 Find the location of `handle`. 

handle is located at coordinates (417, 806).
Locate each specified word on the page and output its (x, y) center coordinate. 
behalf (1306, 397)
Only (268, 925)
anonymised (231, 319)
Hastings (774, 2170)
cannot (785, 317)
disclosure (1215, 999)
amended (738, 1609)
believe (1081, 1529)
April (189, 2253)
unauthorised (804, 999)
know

■ ■ ■ ■ ■

__Written exercise__. Rewrite every line of the records above with "page" replaced by "screen", leaving everything else unchanged.

__Task output__.
 Find the location of `handle`. 

handle is located at coordinates (417, 806).
Locate each specified word on the screen and output its (x, y) center coordinate. 
behalf (1306, 397)
Only (268, 925)
anonymised (231, 319)
Hastings (774, 2170)
cannot (785, 317)
disclosure (1215, 999)
amended (738, 1609)
believe (1081, 1529)
April (189, 2253)
unauthorised (804, 999)
know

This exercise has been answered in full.